My wife and I were still dating, not even engaged yet. We were riding in the car with my sons in the back. They were being a bit unruly, so I asked in stern voice for them to calm down. After I said this, my oldest son started talking back under his breath, knowing I couldn't hear it. What he didn't realize was that Jill could hear them. After she let them know that talking back to their father was disrespectful and unacceptable, the boys were wide-eyed, knowing they could no longer get away with their low-talking shenanigans. But the proverbial cat was out of the bag now. She knew I needed help.
So, at the behest of my wife, I went for a hearing test to determine how much hearing loss I had... with her accompanying me. I'm not ashamed to say (now) that scared the shit out of me. In this weird panic, I was worried she'd see how bad it is was, and say "Screw this!" and leave me. I should have known better, because no one is a bigger fan of me than my Jillian. After the test was complete, I awaited my wife's response. She was shocked at just how pronounced my hearing loss was, and was surprised that I was able to function as well as I could.

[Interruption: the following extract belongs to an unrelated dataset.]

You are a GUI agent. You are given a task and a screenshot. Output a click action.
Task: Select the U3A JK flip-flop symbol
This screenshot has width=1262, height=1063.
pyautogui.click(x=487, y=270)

My specific hearing loss affects me in crowds and at high frequencies. If there's any amount of background noise, I can only hear about every third or fourth word; the rest is reading lips and guess work.
The next step is going to see a hearing aid specialist. My wife and mother-in-law are there with me. They both hear what my needs are. And here again, I regress back to my elementary years worrying about what everyone will think when they see me with hearing aids. Oddly, it's not my family, friends and co-workers I worry about, it's complete strangers.
Think about it: who do you normally see with hearing aids? Old people and people with disabilities. Or at least, that was my perception. I didn't want people to prejudge me. I wanted no pity; no one assuming that I needed special care. I simply desired to be like everyone else. It's no different than someone who has glasses. They have a need to allow one of their senses to function better; so do I. But again, my brain was engulfed in the notion that people would assume I had issues beyond being able to hear well. I was completely wrong.
I have had not one person that I know that made that assumption. In actuality, I get curious questions about how it works and if it has helped me, to which I always respond with a resounding YES! I can hear my kids and all of the silly jokes they tell. I can hear my wife whisper something inappropriate amongst a group of people, which makes us giggle and smile. I can HEAR.
It's not perfect. I still have some difficulty hearing in restaurants and other places with a lot of background noise. There are times when I have to ask Jillian what someone said in a movie, TV show or have her clarify what someone else said. But it is decidedly better -- to the point that people can tell when I don't have my hearing aids in. And that is wonderful thing, really.
Hearing loss or deafness to whatever degree is an awful thing. It may not be as bad as other afflictions; but it can rob you of tender moments and potentially important information. What matters is that those you love understand and love you for who you are. If you have that, then you already do belong, and the rest of the world will eventually catch up.